When shopping for a car, chances are good that you’ve either seen dealerships or advertisements they have placed in newspapers or on the air that offer very low financing rates for new or even used cars. In fact, some will even offer zero financing! So why would anyone go to a bank to get their car loan instead?
What many don’t realize; especially if they happen to be a first-time new car buyer, is that these seemingly fantastic finance rates are NOT offered by the dealership, but rather by the vehicle manufacturer’s finance company. For example, if a hypothetical dealership known as Smith Ford says you can get a brand new Focus financed at 1.9% interest for 60 months, this is through Ford Credit, not Smith Ford. Moreover, in order to be approved for such a low rate, the buyer’s credit must be exemplary. In other words, if you were late on any mortgage payments or credit card bills due to an unexpected expense such as a furnace going out, you will likely not qualify.
When a dealership advertises zero interest, there is almost always a catch: You must pay the car off in a short time; such as three years. In this instance, a $30,000 car would set you back some $833 a month! In the event that someone offers zero percent for a longer term such as five years, this is because they are desperate to unload their inventory. The model in question is likely a slow-selling car or even about to be discontinued by the maunufacturer. Saturn is a perfect example. This entire division has been killed, and while there will still be parts and service available for the time being, it will be dried up within a few years. After that time, owners will have to rely on salvage yards or aftermarket parts, and that’s IF anyone bothers to make and/or sell them.
True dealership financing involves this scenario: “Come on down to Billy Bob’s Auto Mart! No credit? Bad credit? We approve EVERYONE! Buy here! Pay here! All of our cars are $5995 or less!”
Translation? They sell pieces of junk that have 150,000 miles or more showing on the odometer. Many of these cars were traded in to big-name dealerships and rejected. Thus, they were farmed out to auctions. Some of the cars may have been totaled and rebuilt following accidents or flood damage. The unwary individual shops at these places because this is all he or she can afford; and if unskilled in math fundamentals, doesn’t realize that they will be paying 22% interest out for five years, or that the car itself will be shot long before it’s paid off.

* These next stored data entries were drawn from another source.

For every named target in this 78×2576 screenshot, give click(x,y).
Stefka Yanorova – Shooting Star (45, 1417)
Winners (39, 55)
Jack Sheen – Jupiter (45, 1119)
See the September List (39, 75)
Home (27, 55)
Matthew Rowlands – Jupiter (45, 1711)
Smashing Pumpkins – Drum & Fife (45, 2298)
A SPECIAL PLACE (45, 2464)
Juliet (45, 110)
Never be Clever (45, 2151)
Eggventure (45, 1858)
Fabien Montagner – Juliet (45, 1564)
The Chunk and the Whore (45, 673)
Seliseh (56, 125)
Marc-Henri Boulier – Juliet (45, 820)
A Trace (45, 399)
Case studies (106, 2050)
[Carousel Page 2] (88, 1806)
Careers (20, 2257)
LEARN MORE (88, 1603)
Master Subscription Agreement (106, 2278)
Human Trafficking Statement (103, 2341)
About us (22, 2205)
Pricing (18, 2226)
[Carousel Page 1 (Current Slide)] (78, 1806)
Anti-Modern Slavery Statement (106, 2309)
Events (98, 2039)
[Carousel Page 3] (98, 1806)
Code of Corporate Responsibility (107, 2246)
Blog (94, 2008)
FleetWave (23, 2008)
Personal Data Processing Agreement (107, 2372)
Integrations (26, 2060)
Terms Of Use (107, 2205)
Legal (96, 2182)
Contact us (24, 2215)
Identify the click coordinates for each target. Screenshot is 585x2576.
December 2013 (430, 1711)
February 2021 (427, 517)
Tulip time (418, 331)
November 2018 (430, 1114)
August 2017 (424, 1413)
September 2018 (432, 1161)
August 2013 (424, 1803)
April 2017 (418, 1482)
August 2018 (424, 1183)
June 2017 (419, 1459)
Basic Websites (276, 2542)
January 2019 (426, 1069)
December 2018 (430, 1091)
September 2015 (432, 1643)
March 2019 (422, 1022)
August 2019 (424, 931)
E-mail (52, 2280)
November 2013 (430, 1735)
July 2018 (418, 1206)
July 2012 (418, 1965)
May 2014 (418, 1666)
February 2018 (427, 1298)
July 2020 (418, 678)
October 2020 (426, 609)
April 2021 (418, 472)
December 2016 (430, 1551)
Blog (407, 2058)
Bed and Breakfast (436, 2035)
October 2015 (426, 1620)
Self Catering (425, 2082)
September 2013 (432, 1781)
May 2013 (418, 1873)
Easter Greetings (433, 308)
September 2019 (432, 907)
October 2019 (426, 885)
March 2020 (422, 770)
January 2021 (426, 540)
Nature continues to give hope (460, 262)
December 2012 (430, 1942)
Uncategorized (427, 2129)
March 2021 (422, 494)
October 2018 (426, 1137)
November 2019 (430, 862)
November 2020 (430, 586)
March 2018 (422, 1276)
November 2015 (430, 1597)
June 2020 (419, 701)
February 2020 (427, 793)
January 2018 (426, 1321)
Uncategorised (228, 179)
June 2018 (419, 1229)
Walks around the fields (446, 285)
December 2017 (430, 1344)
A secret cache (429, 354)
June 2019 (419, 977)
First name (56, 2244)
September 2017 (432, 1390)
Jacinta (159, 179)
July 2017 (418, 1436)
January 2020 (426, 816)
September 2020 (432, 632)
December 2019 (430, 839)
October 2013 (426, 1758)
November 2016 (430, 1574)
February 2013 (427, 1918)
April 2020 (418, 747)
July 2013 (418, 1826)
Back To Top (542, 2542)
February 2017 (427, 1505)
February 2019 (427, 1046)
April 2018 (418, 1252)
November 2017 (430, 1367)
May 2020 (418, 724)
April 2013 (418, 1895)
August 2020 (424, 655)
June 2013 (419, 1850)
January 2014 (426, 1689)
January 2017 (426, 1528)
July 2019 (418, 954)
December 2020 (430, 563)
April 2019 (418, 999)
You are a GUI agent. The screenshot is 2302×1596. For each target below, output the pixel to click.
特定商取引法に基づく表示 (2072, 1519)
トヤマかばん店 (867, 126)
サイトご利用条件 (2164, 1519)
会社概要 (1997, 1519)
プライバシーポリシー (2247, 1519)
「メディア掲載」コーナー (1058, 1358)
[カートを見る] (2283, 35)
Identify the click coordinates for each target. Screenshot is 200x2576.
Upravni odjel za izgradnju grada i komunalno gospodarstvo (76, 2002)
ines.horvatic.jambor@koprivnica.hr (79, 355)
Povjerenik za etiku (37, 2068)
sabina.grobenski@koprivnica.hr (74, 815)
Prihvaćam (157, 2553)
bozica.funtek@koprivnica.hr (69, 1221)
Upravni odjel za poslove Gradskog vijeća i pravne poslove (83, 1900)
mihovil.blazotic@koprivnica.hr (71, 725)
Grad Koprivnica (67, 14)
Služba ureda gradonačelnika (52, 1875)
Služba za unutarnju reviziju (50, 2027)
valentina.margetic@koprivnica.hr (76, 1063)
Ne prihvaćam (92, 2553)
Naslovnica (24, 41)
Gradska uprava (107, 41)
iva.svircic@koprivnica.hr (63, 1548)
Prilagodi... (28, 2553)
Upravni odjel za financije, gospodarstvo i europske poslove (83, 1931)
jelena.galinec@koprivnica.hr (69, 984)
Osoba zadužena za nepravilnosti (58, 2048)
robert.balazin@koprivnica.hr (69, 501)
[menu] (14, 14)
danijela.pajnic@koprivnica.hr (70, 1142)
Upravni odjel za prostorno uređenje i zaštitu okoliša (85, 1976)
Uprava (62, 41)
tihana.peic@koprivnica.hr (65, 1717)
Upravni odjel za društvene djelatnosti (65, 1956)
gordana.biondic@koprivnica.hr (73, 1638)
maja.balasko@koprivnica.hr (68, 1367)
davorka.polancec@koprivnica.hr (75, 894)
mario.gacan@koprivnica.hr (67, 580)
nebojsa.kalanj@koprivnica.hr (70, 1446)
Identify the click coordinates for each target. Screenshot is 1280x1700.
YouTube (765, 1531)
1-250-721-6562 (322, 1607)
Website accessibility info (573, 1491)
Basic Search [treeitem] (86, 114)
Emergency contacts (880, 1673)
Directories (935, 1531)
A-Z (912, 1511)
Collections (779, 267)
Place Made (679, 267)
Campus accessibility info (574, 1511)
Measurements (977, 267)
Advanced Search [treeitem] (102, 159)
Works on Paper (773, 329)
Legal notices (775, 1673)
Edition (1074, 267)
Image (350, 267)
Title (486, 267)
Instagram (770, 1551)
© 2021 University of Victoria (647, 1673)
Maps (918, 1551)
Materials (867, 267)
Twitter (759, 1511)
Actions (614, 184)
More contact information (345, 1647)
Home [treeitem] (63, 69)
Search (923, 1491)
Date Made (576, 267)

On the other hand, a bank will finance cars at a fair market rate of interest; provided you have an adequate credit history. Oftentimes, their rates will be lower than that of the big car manufacturer’s rates, or will offer more affordable terms so you don’t have to cough up half of your monthly income to make a car payment. Obviously, as in the case above, one would save money by paying no interest on a $30,000 car at $833 a month for three years, but how many of us could actually afford to do that? Currently, at this writing, a bank will finance a car at approximately 8% interest for a period of five years. Should you opt for a shorter term, the rates will drop about 1/2 of a percent for each year less. To illustrate, a four-year term would run around 7.5%.
Most of us want decent cars. We know that they are not cheap. We all know too well the phrase, “You get what you pay for.”
As such, most of us would never think about shopping for a car at some fly-by-night dealership that offers lot financing.
The key to car shopping is to research and find the most attractive interest rates out there. It stands to reason that most of us will already have checking and savings accounts; if not a mortgage; with a bank or credit union already. Give them a call. Chances are that you will be pleasantly surprised.